En varios municipios, contribuyentes que pagan impuestos prediales y las tasas de recolección de basura se organizan para protestar por alzas excesivas, no compatibles con el verdadero avalúo catastral de sus propiedades.
Los alcaldes confían en sus equipos técnicos para determinar el incremento dispuesto en la ley.
Es de suponer que tienen directrices claras para hacer su trabajo de manera correcta. Si es así, por qué a la hora de la hora los contribuyentes, al momento de pagar se topan con valores inaceptables.
Quienes cobran los impuestos no tendrían el conocimiento real para explicar ante los reclamos ciudadanos, en algunos casos, elevados de voz y de palabra.

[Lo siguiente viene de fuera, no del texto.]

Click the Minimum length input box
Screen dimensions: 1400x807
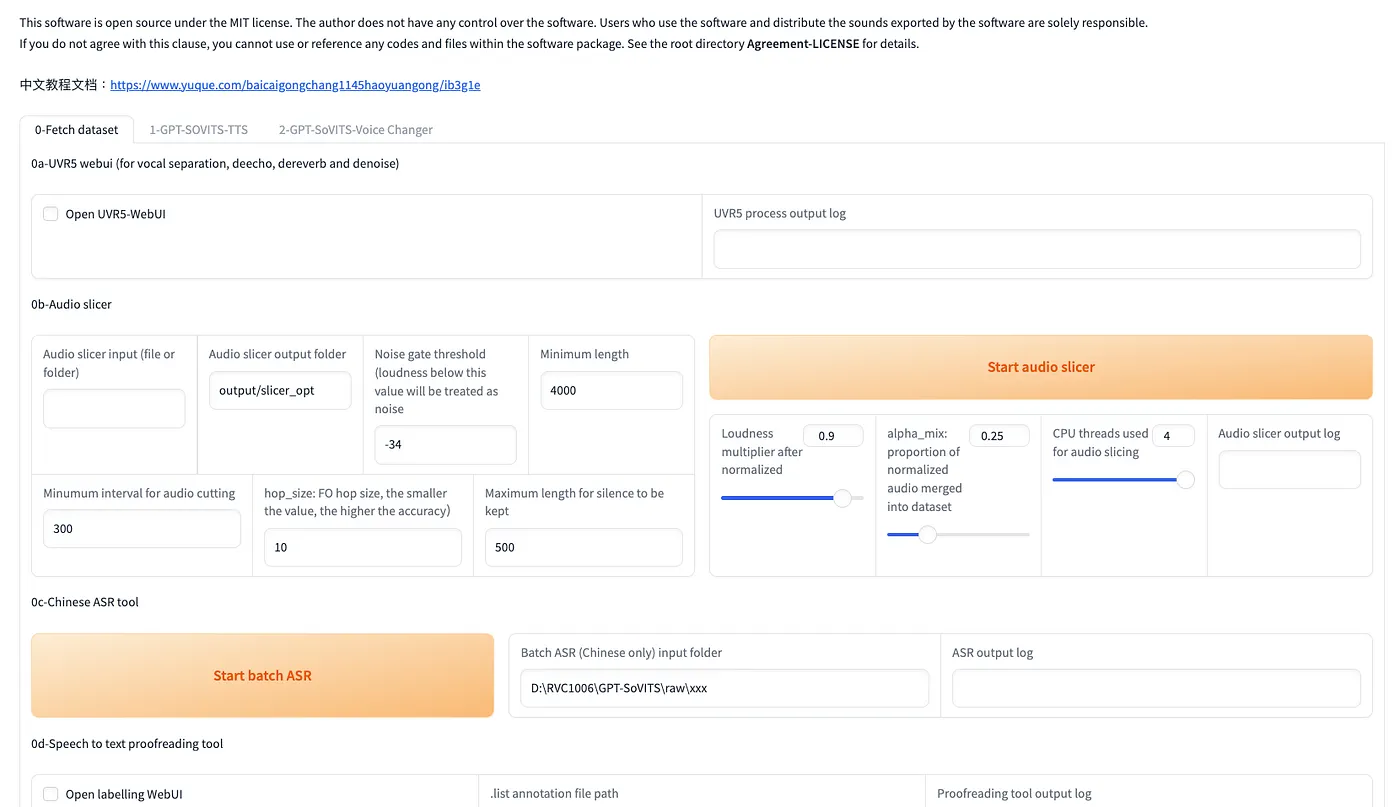click(611, 390)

Para eso están los alcaldes, los concejales que integran las comisiones afines con los impuestos prediales, sus equipos de comunicación.

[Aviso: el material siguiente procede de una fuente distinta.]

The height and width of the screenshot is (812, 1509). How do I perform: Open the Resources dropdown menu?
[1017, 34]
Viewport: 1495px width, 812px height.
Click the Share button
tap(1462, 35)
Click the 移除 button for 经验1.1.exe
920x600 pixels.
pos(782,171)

Ocurre que los burgomaestres, como los prefectos, están más inquietados en organizar y financiar las fiestas del Carnaval.
Ante la presión popular, en varios cantones, incluso del Azuay, se ha suspendido temporalmente el cobro de los prediales, mientras se hacen los ajustes necesarios y legales.

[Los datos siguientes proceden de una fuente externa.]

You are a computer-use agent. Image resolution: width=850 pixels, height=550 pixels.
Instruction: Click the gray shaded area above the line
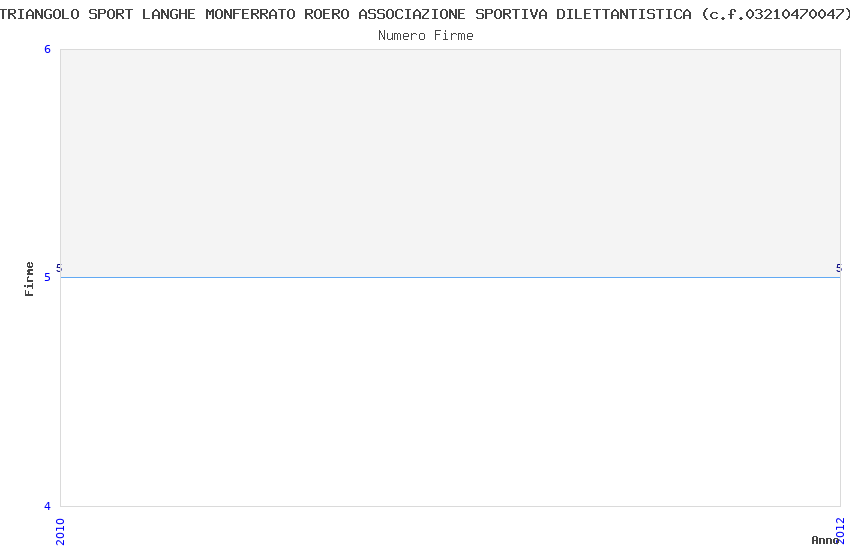click(450, 163)
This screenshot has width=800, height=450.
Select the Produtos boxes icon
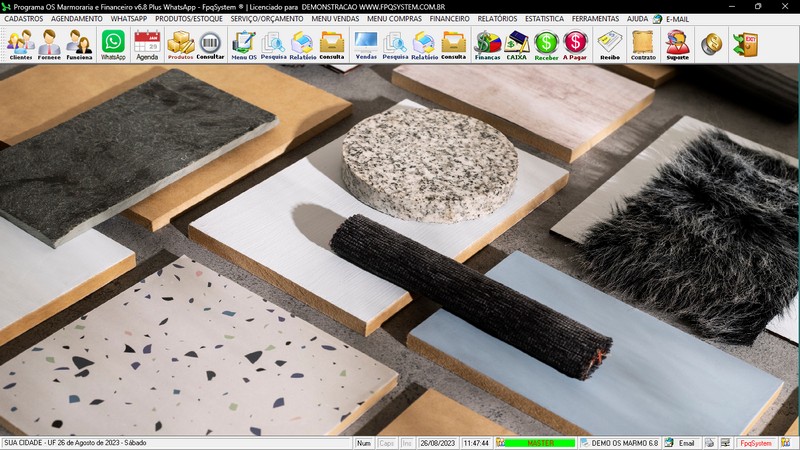click(180, 45)
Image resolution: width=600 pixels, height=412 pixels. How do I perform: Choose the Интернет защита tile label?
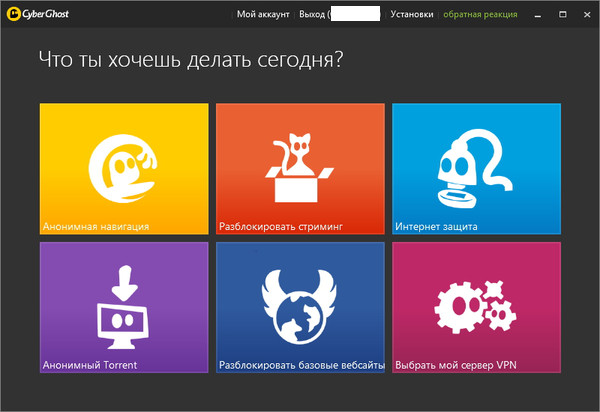(437, 227)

Nada más insoportable que pretender abusar de un impuesto para mejorar los ingresos que, en muchos casos, no se revierten en obras, pero sí en gastos corrientes como financiar fiestas y abultar la burocracia.
Y, lo peor, que el alza se haga a “ojo de buen cubero”, confiando en el satélite, o confundiendo una media agua con una casa grande.
Sobre las tasas de recolección de basura, también hay reclamos. Supeditarlas, como ocurre en varias ciudades, al promedio de las tarifas por consumo de energía eléctrica de los 3, 4 o 5 últimos meses que precedieron a la decisión de dar por terminado los convenios con las empresas eléctricas, tampoco es correcto ni justo.
Los reclamos ciudadanos merecen de los alcaldes la debida atención y las soluciones reales.